Hunter, 26, doesn’t live anywhere in particular and says that he’s into “this other kind of organic, fluid spirituality.” He’s all for smoking a joint now and then in order to take what he describes as a “a temporary vacation from your life”. Naturally he couldn’t care less about expensive clothes, record sales, popular success, money – what George Harrison once called “the material world.” “He didn’t eve have a bank account last year,” says 415 Records president Howie Klein, who discovered and signed Wire Train. “All he does is write songs.”
Hunter wanders into Café Flore, an artsy San Francisco hangout, looking more like a scruffy bohemian poet than the leader of a modern rock band. He’s wearing a long black fur-collared wool overcoat with the lining coming undone, a borrowed black corduroy shirt, tight black pants with a rip at the knee and a pair of pointed black suede shoes that could use a cleaning. He orders something to drink, then abruptly tells the waiter to forget it. He has neglected to bring any cash along.
Once seated at a corner table, Hunter is asked if he’s remained true to the punk spirit that inspired him to form Wire Train six years ago. “Punk is as out-of-date now as beings hippie was in 1977”, he says, slightly miffed at the question. “No youth movement has a corner on reality.”
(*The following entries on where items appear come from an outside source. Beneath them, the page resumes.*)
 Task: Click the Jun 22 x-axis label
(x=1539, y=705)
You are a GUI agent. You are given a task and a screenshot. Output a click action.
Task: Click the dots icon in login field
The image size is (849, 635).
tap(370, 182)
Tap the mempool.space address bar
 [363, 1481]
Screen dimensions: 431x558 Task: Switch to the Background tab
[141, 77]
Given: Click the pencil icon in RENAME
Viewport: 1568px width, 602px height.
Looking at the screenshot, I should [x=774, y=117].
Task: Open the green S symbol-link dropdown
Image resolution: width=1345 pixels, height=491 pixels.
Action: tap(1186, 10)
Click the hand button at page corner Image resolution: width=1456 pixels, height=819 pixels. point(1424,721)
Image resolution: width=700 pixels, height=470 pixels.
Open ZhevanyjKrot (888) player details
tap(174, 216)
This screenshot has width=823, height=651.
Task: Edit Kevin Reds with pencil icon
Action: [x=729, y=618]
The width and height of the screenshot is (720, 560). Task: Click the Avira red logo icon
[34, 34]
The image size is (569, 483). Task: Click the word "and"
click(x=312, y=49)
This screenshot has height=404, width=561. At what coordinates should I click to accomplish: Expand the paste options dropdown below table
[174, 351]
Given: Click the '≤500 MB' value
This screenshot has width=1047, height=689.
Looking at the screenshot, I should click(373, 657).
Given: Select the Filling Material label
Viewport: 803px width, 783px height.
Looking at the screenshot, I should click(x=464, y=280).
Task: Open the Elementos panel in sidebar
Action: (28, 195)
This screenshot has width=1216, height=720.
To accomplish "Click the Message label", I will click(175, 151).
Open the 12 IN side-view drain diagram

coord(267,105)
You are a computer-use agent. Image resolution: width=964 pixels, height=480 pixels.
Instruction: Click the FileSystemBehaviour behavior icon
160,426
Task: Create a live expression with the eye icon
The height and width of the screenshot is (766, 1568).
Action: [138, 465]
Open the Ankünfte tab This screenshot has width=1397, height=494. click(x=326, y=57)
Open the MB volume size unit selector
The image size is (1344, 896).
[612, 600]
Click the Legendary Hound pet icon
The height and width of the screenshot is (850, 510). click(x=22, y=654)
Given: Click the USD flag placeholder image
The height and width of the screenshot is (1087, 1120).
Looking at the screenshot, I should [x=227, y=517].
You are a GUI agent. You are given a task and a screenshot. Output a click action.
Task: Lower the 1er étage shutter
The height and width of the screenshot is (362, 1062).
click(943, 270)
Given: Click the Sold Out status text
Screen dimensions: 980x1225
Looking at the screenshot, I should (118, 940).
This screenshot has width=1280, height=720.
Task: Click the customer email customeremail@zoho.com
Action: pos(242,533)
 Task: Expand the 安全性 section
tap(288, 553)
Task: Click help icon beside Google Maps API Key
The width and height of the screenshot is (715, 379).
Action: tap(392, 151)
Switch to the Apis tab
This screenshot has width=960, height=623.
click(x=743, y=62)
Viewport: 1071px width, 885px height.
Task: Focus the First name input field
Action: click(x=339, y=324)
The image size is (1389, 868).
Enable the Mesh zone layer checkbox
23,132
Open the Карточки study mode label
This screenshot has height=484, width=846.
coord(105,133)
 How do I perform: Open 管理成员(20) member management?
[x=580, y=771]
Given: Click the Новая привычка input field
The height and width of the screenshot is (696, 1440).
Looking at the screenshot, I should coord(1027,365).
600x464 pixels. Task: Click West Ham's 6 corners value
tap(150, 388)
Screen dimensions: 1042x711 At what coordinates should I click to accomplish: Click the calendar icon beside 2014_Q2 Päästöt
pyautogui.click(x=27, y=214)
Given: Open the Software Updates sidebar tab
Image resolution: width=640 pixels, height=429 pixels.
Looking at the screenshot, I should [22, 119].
“Punk doesn’t exist. It’s gone. It was just a collection of ideas that were floating around. There was postpunk and antipunk and then there will be – who knows? – the doorknob people. It’s not the name that’s important; it’s remaining sensitive to the world…. I don’t want to be grounded. I want to float down the stream and look at the scenery and interact with it.”
Don’t get Hunter wrong; he’s no space cadet. Sure he’s eccentric, naïve, hopelessly idealistic and out of touch by bottom-line 1987 standards. But who ever expected a poetic rock star to be otherwise? With the wave of a hand he dismisses musicians who are into the cult of ‘let’s have problems with the record company.'” He laughs about people who “want their artists to make sense for them. How boring to have your life make sense.”
Shimmering guitars, oblique lyrics, a rock-steady rhythm section and Hunters Dylanesque vocals define Wire Trains haunting, atmospheric style, which shows traces of Sixties folk-rockers like The Byrds, as well as Eighties New Wavers like U2 and The Cure. In addition to Hunter on guitar and vocals, the group includes drummer Brian MacLeod (formerly of the Sleepers and Group 87), bassist Anders Rundblad (formerly of the Swedish group Mötvind), and guitarist Jeffrey Trott.
U2’s Bono called Wire Train’s debut LP, In A Chamber, the best album of 1984, and their second album, 1985’s Between Two Words, was widely praised by critics. But it’s their brilliant new album, Ten Women, recorded during a three month stay in London last summer with help from members of the Waterboys, World Party and the Alarm, that may finally bring Wire Train commercial success. Hunter is not very concerned. “I’m not obsessed with having a hit,” he insists. “CBS [which distributes 415] knows that what Wire Train does may be very, very low art, but it is art. And they don’t expect us to be Loverboy or The Hooters.
Hunter, who grew up in LA., decided he wanted to be a rock star at the age of seven, the day his sister was born. “That day my mom got a baby,” he says, “and as a consolation prize, I got to see A Hard Days Night. They took me to see the movie, and that was it.”
Seven years ago – after playing in a couple of L.A. punk bands, including the unforgettably named Snot Puppies – Hunter moved to north, ostensibly to study poetry at San Francisco State University. He became friends with guitarist Kurt Herr, and they formed a band, The Renegades, after attending U2’s first San Francisco performance. “Seeing U2 actually do something emotionally direct and honest really touched me,” says Hunter. “That really triggered me and Kurt to say, ‘All right, let’s just go ahead and jump in.'”
The Renegades soon grew bored by the limitations of punk rock. “We couldn’t go on imitating what punk was, ” says Hunter. Musically inspired by The Jam, The Cure and U2 among others, the Renegades’ sound slowly metamorphosed into something quite original. Along the way they changed their name to Wire Train. “It has to do with having a train of thought that isn’t cemented into seeing things one certain way,” says Hunter by way of explanation. “Malleable.”
The makeup of the band isn’t set in stone either. Hunter and Herr went through several rhythm sections; then in 1985 upon the completion of their second album, Herr quit. Says Hunter of Herr’s departure and his own decision to carry on, “You know, you wake up every day, and you decide how it’s going to be. You decide whether its going to be ‘Oh my God, that phone bill is going to come in today, and I don’t have the money to pay for it’ or if it’s going to be a great day.”
“People have illusions about how things are going to be,” he say, “and the more you think about the future, the more you have a tendency to be disappointed. Don’t think about it. Go make the record, but don’t really plan how it’s going to be. Do the tour, and try to enjoy yourself all the time, every day, as though it were the first day. ”
Getting up to go, Hunter laughs. “I’m a hippie,” he says. “I live in San Francisco and I’m a hippie!”